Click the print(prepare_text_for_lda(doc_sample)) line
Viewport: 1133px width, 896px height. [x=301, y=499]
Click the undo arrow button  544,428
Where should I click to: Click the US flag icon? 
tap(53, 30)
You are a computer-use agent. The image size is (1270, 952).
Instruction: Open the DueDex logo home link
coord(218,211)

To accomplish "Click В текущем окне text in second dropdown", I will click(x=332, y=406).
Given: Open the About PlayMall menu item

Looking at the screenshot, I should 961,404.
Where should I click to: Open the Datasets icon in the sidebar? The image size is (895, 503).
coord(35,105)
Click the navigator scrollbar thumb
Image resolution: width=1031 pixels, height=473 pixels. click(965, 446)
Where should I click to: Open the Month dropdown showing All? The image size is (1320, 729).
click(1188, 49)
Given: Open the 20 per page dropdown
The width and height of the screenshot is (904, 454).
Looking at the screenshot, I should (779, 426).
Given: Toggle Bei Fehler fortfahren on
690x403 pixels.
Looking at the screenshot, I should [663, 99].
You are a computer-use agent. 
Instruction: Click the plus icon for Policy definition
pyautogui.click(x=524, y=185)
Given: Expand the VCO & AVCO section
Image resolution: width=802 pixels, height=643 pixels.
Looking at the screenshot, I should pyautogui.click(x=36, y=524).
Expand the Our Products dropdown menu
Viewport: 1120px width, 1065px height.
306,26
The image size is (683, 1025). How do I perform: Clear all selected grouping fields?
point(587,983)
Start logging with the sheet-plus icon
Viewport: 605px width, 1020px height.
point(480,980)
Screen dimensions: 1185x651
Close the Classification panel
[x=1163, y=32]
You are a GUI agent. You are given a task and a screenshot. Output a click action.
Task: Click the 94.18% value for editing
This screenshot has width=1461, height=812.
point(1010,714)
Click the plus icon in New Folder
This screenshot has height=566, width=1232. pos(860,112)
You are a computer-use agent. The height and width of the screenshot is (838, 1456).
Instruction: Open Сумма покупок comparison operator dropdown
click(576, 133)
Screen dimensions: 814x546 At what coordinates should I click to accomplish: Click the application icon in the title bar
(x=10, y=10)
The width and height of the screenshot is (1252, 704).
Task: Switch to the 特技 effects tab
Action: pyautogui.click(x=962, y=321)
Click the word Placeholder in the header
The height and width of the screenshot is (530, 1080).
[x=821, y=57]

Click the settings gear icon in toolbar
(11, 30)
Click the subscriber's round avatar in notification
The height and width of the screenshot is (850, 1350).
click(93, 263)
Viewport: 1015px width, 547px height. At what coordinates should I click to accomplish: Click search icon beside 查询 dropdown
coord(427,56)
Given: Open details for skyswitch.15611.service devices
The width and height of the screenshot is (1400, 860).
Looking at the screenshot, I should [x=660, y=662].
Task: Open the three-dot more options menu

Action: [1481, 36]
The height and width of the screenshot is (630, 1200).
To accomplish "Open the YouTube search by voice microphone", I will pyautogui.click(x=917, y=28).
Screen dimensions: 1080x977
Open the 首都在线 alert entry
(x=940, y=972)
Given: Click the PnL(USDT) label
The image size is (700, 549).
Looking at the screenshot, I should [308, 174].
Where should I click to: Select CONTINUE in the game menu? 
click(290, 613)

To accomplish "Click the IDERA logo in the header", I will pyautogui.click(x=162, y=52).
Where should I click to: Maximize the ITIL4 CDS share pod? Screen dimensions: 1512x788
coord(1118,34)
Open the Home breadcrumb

____________

#### EXERCISE OBJECTIVE:
Print the full listing verbatim. Leave nothing out.

#### WRITTEN RESPONSE:
Click the print(prepare_text_for_lda(doc_sample)) line
Viewport: 1133px width, 896px height. [x=301, y=499]
Click the undo arrow button  544,428
Where should I click to: Click the US flag icon? 
tap(53, 30)
You are a computer-use agent. The image size is (1270, 952).
Instruction: Open the DueDex logo home link
coord(218,211)

To accomplish "Click В текущем окне text in second dropdown", I will click(x=332, y=406).
Given: Open the About PlayMall menu item

Looking at the screenshot, I should 961,404.
Where should I click to: Open the Datasets icon in the sidebar? The image size is (895, 503).
coord(35,105)
Click the navigator scrollbar thumb
Image resolution: width=1031 pixels, height=473 pixels. click(965, 446)
Where should I click to: Open the Month dropdown showing All? The image size is (1320, 729).
click(1188, 49)
Given: Open the 20 per page dropdown
The width and height of the screenshot is (904, 454).
Looking at the screenshot, I should (779, 426).
Given: Toggle Bei Fehler fortfahren on
690x403 pixels.
Looking at the screenshot, I should [663, 99].
You are a computer-use agent. 
Instruction: Click the plus icon for Policy definition
pyautogui.click(x=524, y=185)
Given: Expand the VCO & AVCO section
Image resolution: width=802 pixels, height=643 pixels.
Looking at the screenshot, I should pyautogui.click(x=36, y=524).
Expand the Our Products dropdown menu
Viewport: 1120px width, 1065px height.
306,26
The image size is (683, 1025). How do I perform: Clear all selected grouping fields?
point(587,983)
Start logging with the sheet-plus icon
Viewport: 605px width, 1020px height.
point(480,980)
Screen dimensions: 1185x651
Close the Classification panel
[x=1163, y=32]
You are a GUI agent. You are given a task and a screenshot. Output a click action.
Task: Click the 94.18% value for editing
This screenshot has width=1461, height=812.
point(1010,714)
Click the plus icon in New Folder
This screenshot has height=566, width=1232. pos(860,112)
You are a computer-use agent. The height and width of the screenshot is (838, 1456).
Instruction: Open Сумма покупок comparison operator dropdown
click(576, 133)
Screen dimensions: 814x546 At what coordinates should I click to accomplish: Click the application icon in the title bar
(x=10, y=10)
The width and height of the screenshot is (1252, 704).
Task: Switch to the 特技 effects tab
Action: pyautogui.click(x=962, y=321)
Click the word Placeholder in the header
The height and width of the screenshot is (530, 1080).
[x=821, y=57]

Click the settings gear icon in toolbar
(11, 30)
Click the subscriber's round avatar in notification
The height and width of the screenshot is (850, 1350).
click(93, 263)
Viewport: 1015px width, 547px height. At what coordinates should I click to accomplish: Click search icon beside 查询 dropdown
coord(427,56)
Given: Open details for skyswitch.15611.service devices
The width and height of the screenshot is (1400, 860).
Looking at the screenshot, I should [x=660, y=662].
Task: Open the three-dot more options menu

Action: [1481, 36]
The height and width of the screenshot is (630, 1200).
To accomplish "Open the YouTube search by voice microphone", I will pyautogui.click(x=917, y=28).
Screen dimensions: 1080x977
Open the 首都在线 alert entry
(x=940, y=972)
Given: Click the PnL(USDT) label
The image size is (700, 549).
Looking at the screenshot, I should [308, 174].
Where should I click to: Select CONTINUE in the game menu? 
click(290, 613)

To accomplish "Click the IDERA logo in the header", I will pyautogui.click(x=162, y=52).
Where should I click to: Maximize the ITIL4 CDS share pod? Screen dimensions: 1512x788
coord(1118,34)
Open the Home breadcrumb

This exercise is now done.